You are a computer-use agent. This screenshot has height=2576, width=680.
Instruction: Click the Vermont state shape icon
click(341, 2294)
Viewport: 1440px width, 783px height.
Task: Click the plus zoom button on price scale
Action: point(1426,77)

_Task directions_: The line with "Instruction: Click the" and all lines after it through the end of the data above: write these out exactly and add nothing.

_Solution to the exercise_:
Instruction: Click the Vermont state shape icon
click(341, 2294)
Viewport: 1440px width, 783px height.
Task: Click the plus zoom button on price scale
Action: point(1426,77)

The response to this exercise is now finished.